I do have the PHS for this car, not sure where these are located, I know based on the production date and the invoice dates are off, so it was either sitting at a zone yard for a while or ordered for an executive or for the dealer owner or? It was sold 6 months after production through Siefert Pontiac in Denver. Don't think a dealer would just let it sit. Heavy option cars often were special ordered, or ordered for an employee as they could not be sold for 6 months if an employee bought it. they got a 20% discount on cars and options. Siefert was the largest Pontiac dealer in Colorado and became Suss Pontiac prior to the end of Pontiac. I will have to dig out the PHS sheet and post a pic, the PHS production card is very poor and hard to read. Was tempted to call PHS and see if there is a second invoice for this car as that sometimes happens for executive cars, any thoughts? I did a title search to try to find the pervious owner with very little luck as the only previous owner I could find seems to have died. They Lived in Estes park


----------



## Roger that (Feb 6, 2010)

The PHS tells the story. It sounds like the car was shipped to a dealer and not a zone office. The invoice number on the billing history card has codes that can also tell the story. The invoice number generally starts with a letter(s) that tells how the car was paid for, for example: GMAC financing, line of credit with a chosen institution, cash, or paid by Pontiac Motor Division.
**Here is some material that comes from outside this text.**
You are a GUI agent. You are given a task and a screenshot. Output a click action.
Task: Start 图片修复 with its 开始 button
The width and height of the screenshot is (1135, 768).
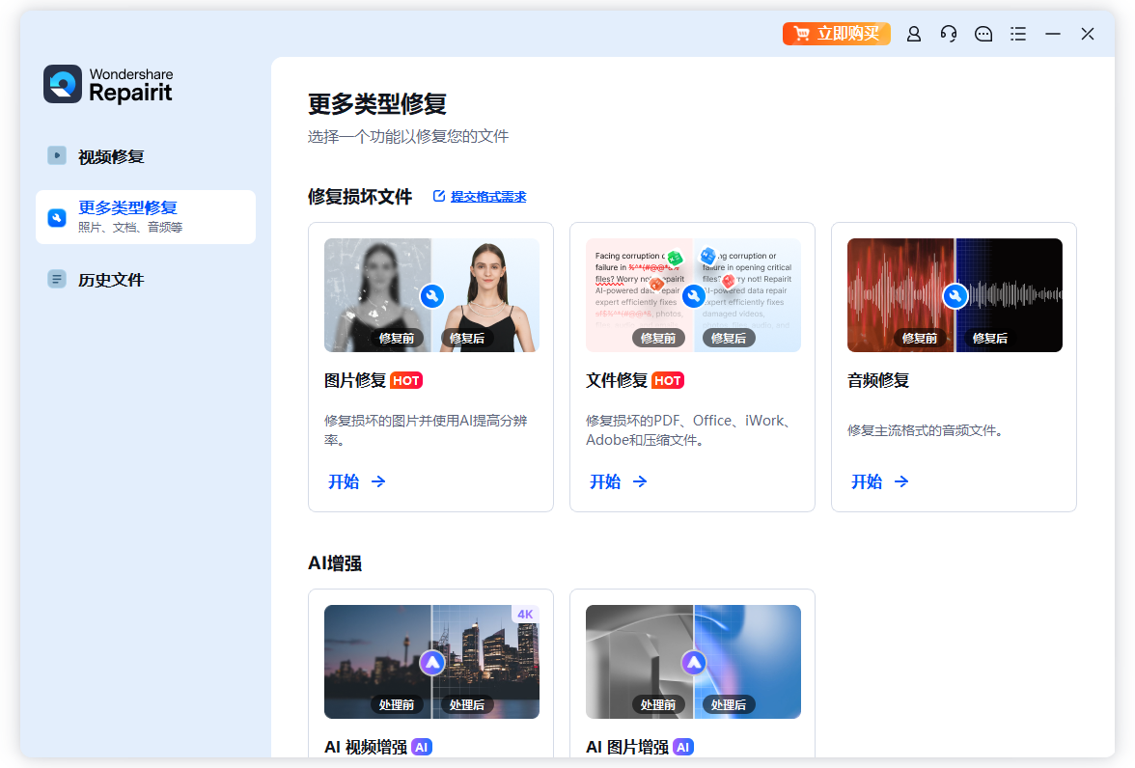click(x=357, y=481)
There are other options as well with those invoice codes.

Also I have found that zone cars sometimes will have the option of 592 on the billing history card (not decoded by PHS by the way), that 592 option indicates a memo code for special request, which tends to go with special executive zone order cars. This code is not always the case for that and you could still have that code for non zone cars too.


----------